(Dataset entries)
----
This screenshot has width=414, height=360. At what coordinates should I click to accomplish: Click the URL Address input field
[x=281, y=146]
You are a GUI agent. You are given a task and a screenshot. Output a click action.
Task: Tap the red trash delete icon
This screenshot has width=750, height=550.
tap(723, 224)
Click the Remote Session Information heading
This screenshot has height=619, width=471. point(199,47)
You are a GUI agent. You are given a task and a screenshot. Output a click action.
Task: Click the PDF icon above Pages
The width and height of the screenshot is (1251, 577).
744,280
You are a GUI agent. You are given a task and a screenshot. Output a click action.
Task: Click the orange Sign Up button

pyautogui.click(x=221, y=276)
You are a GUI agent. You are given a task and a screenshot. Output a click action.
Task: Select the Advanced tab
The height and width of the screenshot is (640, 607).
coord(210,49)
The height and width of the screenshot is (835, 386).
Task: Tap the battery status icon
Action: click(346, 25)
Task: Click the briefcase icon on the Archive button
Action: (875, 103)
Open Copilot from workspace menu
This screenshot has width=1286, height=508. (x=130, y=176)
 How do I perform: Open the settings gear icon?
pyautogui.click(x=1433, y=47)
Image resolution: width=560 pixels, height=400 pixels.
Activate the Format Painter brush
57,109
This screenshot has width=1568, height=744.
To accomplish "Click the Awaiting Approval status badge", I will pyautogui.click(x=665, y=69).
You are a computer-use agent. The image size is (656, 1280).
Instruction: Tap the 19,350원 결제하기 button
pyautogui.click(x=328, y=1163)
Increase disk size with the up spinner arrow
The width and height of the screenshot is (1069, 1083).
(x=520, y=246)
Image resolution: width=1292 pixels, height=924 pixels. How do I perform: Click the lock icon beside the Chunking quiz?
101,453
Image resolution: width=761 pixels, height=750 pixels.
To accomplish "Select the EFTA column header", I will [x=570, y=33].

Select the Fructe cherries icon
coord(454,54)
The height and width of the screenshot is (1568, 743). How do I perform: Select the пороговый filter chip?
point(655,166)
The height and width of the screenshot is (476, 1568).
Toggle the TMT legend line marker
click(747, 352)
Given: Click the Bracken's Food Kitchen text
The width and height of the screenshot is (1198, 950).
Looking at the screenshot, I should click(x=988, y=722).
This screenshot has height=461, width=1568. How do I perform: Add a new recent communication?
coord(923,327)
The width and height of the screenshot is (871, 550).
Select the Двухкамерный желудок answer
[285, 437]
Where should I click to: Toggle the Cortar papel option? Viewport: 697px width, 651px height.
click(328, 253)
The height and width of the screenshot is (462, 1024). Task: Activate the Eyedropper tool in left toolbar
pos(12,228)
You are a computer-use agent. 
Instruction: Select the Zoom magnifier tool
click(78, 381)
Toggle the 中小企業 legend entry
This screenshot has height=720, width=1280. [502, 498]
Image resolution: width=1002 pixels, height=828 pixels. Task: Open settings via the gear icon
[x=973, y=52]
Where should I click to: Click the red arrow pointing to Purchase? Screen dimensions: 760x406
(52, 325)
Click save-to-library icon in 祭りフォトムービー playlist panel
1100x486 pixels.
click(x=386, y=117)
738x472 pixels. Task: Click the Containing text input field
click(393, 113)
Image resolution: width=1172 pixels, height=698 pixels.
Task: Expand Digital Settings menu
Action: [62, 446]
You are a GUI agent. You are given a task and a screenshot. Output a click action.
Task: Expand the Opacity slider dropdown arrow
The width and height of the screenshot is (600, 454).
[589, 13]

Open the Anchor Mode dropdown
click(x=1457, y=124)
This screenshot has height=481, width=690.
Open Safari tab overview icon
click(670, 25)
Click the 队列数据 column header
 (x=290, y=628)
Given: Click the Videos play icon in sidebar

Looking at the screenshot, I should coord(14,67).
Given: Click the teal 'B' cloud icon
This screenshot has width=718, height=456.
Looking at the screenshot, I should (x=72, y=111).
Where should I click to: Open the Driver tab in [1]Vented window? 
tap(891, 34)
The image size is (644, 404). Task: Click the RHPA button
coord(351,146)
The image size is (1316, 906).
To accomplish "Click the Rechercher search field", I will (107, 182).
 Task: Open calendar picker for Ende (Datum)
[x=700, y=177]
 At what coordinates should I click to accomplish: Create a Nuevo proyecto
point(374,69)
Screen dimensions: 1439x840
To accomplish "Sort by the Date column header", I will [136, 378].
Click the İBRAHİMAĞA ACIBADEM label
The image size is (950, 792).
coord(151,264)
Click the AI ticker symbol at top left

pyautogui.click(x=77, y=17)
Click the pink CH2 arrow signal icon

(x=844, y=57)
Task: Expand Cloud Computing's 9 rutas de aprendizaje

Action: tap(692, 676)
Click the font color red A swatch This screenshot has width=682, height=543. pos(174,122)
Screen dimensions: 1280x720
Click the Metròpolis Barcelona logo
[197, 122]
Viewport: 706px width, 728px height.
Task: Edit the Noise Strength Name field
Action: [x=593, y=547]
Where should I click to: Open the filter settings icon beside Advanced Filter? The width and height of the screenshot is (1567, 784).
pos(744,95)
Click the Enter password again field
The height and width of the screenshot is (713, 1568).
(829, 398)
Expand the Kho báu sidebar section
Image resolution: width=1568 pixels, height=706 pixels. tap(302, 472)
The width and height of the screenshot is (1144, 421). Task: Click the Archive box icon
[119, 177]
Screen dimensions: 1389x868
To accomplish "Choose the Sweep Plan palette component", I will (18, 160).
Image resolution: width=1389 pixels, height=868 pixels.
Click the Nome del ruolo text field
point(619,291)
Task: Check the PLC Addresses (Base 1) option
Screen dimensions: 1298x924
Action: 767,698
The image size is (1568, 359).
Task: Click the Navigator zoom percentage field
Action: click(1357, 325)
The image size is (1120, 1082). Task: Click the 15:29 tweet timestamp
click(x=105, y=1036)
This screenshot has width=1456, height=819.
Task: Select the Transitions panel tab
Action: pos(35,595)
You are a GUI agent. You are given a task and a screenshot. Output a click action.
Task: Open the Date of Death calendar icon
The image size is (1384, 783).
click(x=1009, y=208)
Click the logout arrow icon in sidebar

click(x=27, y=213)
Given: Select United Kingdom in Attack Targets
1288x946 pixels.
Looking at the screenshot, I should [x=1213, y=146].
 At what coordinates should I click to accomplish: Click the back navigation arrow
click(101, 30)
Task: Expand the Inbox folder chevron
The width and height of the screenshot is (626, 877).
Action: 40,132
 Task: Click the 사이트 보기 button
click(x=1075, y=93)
----
* _WHAT THE EXERCISE ASKS_
The records above should be printed in full, exactly as they appear.

* _RESPONSE BOX_
This screenshot has width=414, height=360. At what coordinates should I click to accomplish: Click the URL Address input field
[x=281, y=146]
You are a GUI agent. You are given a task and a screenshot. Output a click action.
Task: Tap the red trash delete icon
This screenshot has width=750, height=550.
tap(723, 224)
Click the Remote Session Information heading
This screenshot has height=619, width=471. point(199,47)
You are a GUI agent. You are given a task and a screenshot. Output a click action.
Task: Click the PDF icon above Pages
The width and height of the screenshot is (1251, 577).
744,280
You are a GUI agent. You are given a task and a screenshot. Output a click action.
Task: Click the orange Sign Up button

pyautogui.click(x=221, y=276)
You are a GUI agent. You are given a task and a screenshot. Output a click action.
Task: Select the Advanced tab
The height and width of the screenshot is (640, 607).
coord(210,49)
The height and width of the screenshot is (835, 386).
Task: Tap the battery status icon
Action: click(346, 25)
Task: Click the briefcase icon on the Archive button
Action: (875, 103)
Open Copilot from workspace menu
This screenshot has width=1286, height=508. (x=130, y=176)
 How do I perform: Open the settings gear icon?
pyautogui.click(x=1433, y=47)
Image resolution: width=560 pixels, height=400 pixels.
Activate the Format Painter brush
57,109
This screenshot has width=1568, height=744.
To accomplish "Click the Awaiting Approval status badge", I will pyautogui.click(x=665, y=69).
You are a computer-use agent. The image size is (656, 1280).
Instruction: Tap the 19,350원 결제하기 button
pyautogui.click(x=328, y=1163)
Increase disk size with the up spinner arrow
The width and height of the screenshot is (1069, 1083).
(x=520, y=246)
Image resolution: width=1292 pixels, height=924 pixels. How do I perform: Click the lock icon beside the Chunking quiz?
101,453
Image resolution: width=761 pixels, height=750 pixels.
To accomplish "Select the EFTA column header", I will [x=570, y=33].

Select the Fructe cherries icon
coord(454,54)
The height and width of the screenshot is (1568, 743). How do I perform: Select the пороговый filter chip?
point(655,166)
The height and width of the screenshot is (476, 1568).
Toggle the TMT legend line marker
click(747, 352)
Given: Click the Bracken's Food Kitchen text
The width and height of the screenshot is (1198, 950).
Looking at the screenshot, I should click(x=988, y=722).
This screenshot has height=461, width=1568. How do I perform: Add a new recent communication?
coord(923,327)
The width and height of the screenshot is (871, 550).
Select the Двухкамерный желудок answer
[285, 437]
Where should I click to: Toggle the Cortar papel option? Viewport: 697px width, 651px height.
click(328, 253)
The height and width of the screenshot is (462, 1024). Task: Activate the Eyedropper tool in left toolbar
pos(12,228)
You are a computer-use agent. 
Instruction: Select the Zoom magnifier tool
click(78, 381)
Toggle the 中小企業 legend entry
This screenshot has height=720, width=1280. [502, 498]
Image resolution: width=1002 pixels, height=828 pixels. Task: Open settings via the gear icon
[x=973, y=52]
Where should I click to: Click the red arrow pointing to Purchase? Screen dimensions: 760x406
(52, 325)
Click save-to-library icon in 祭りフォトムービー playlist panel
1100x486 pixels.
click(x=386, y=117)
738x472 pixels. Task: Click the Containing text input field
click(393, 113)
Image resolution: width=1172 pixels, height=698 pixels.
Task: Expand Digital Settings menu
Action: [62, 446]
You are a GUI agent. You are given a task and a screenshot. Output a click action.
Task: Expand the Opacity slider dropdown arrow
The width and height of the screenshot is (600, 454).
[589, 13]

Open the Anchor Mode dropdown
click(x=1457, y=124)
This screenshot has height=481, width=690.
Open Safari tab overview icon
click(670, 25)
Click the 队列数据 column header
 (x=290, y=628)
Given: Click the Videos play icon in sidebar

Looking at the screenshot, I should coord(14,67).
Given: Click the teal 'B' cloud icon
This screenshot has width=718, height=456.
Looking at the screenshot, I should (x=72, y=111).
Where should I click to: Open the Driver tab in [1]Vented window? 
tap(891, 34)
The image size is (644, 404). Task: Click the RHPA button
coord(351,146)
The image size is (1316, 906).
To accomplish "Click the Rechercher search field", I will (107, 182).
 Task: Open calendar picker for Ende (Datum)
[x=700, y=177]
 At what coordinates should I click to accomplish: Create a Nuevo proyecto
point(374,69)
Screen dimensions: 1439x840
To accomplish "Sort by the Date column header", I will [136, 378].
Click the İBRAHİMAĞA ACIBADEM label
The image size is (950, 792).
coord(151,264)
Click the AI ticker symbol at top left

pyautogui.click(x=77, y=17)
Click the pink CH2 arrow signal icon

(x=844, y=57)
Task: Expand Cloud Computing's 9 rutas de aprendizaje

Action: tap(692, 676)
Click the font color red A swatch This screenshot has width=682, height=543. pos(174,122)
Screen dimensions: 1280x720
Click the Metròpolis Barcelona logo
[197, 122]
Viewport: 706px width, 728px height.
Task: Edit the Noise Strength Name field
Action: [x=593, y=547]
Where should I click to: Open the filter settings icon beside Advanced Filter? The width and height of the screenshot is (1567, 784).
pos(744,95)
Click the Enter password again field
The height and width of the screenshot is (713, 1568).
(829, 398)
Expand the Kho báu sidebar section
Image resolution: width=1568 pixels, height=706 pixels. tap(302, 472)
The width and height of the screenshot is (1144, 421). Task: Click the Archive box icon
[119, 177]
Screen dimensions: 1389x868
To accomplish "Choose the Sweep Plan palette component", I will (18, 160).
Image resolution: width=1389 pixels, height=868 pixels.
Click the Nome del ruolo text field
point(619,291)
Task: Check the PLC Addresses (Base 1) option
Screen dimensions: 1298x924
Action: 767,698
The image size is (1568, 359).
Task: Click the Navigator zoom percentage field
Action: click(1357, 325)
The image size is (1120, 1082). Task: Click the 15:29 tweet timestamp
click(x=105, y=1036)
This screenshot has width=1456, height=819.
Task: Select the Transitions panel tab
Action: pos(35,595)
You are a GUI agent. You are given a task and a screenshot. Output a click action.
Task: Open the Date of Death calendar icon
The image size is (1384, 783).
click(x=1009, y=208)
Click the logout arrow icon in sidebar

click(x=27, y=213)
Given: Select United Kingdom in Attack Targets
1288x946 pixels.
Looking at the screenshot, I should [x=1213, y=146].
 At what coordinates should I click to accomplish: Click the back navigation arrow
click(101, 30)
Task: Expand the Inbox folder chevron
The width and height of the screenshot is (626, 877).
Action: 40,132
 Task: Click the 사이트 보기 button
click(x=1075, y=93)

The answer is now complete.